Kisah ini membawa kita ke sebuah majelis ilmu yang penuh berkah, di mana para ulama terkemuka berkumpul untuk membahas dan merumuskan pengertian tawadhu’. Masing-masing menyampaikan pandangan dan penafsiran mereka, menghasilkan beragam definisi yang kaya makna. Di tengah hiruk-pikuk diskusi yang penuh semangat itu, duduklah seorang tabi’in agung, Imam Hasan Al Bashri, yang menyimak dengan saksama tanpa mengeluarkan sepatah kata pun.
Hingga akhirnya, setelah mendengar begitu banyak definisi dan penjelasan, Imam Hasan Al Bashri pun bersuara dengan kebijaksanaan, “Kalian banyak bicara tentang tawadhu’.” Kalimat singkat namun penuh makna ini segera menarik perhatian para ulama yang hadir. Mereka serentak bertanya, penuh harap ingin menyerap mutiara ilmu dari beliau, “Wahai Abu Sa’d, apakah tawadhu’ itu?”
Dan dengan ketenangan seorang alim yang mendalam, Imam Hasan Al Bashri pun memberikan jawaban yang begitu lugas, mencerahkan, dan amat menyentuh jiwa: “Seorang laki-laki keluar dari rumah dan dia tidak bertemu dengan seorang Muslim pun kecuali melihat bahwa Muslim itu lebih baik daripada dirinya.” Sebuah definisi yang sederhana, namun mengandung hikmah yang begitu luas dan mendalam, jauh melampaui batasan kata-kata.
Definisi ini mengajak kita untuk merenung dan mengoreksi diri.
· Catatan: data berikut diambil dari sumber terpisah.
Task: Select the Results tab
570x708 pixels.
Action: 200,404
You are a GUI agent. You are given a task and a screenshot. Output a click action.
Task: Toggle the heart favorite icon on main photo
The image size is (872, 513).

Ia bukan sekadar tentang merendahkan diri secara lahiriah, melainkan sebuah sikap batin yang tulus untuk senantiasa berprasangka baik kepada setiap saudara Muslim. Ini adalah latihan jiwa untuk tidak merasa lebih unggul, tidak sombong, dan senantiasa mengakui bahwa mungkin ada kebaikan atau ibadah tersembunyi pada orang lain yang tidak kita ketahui, yang justru lebih dicintai Allah SWT daripada amal kita sendiri.
Semoga kita dapat meneladani ajaran mulia dari Imam Hasan Al Bashri ini. Dengan membiasakan diri melihat kebaikan pada orang lain dan merenungi kekurangan diri, niscaya hati kita akan terbebas dari penyakit ujub dan takabur. Mari kita jadikan tawadhu’ sebagai mahkota akhlak kita, melangkah di dunia dengan rendah hati, penuh cinta dan kasih sayang, demi meraih ridha Ilahi dan menciptakan komunitas Muslim yang saling menghargai dan menginspirasi.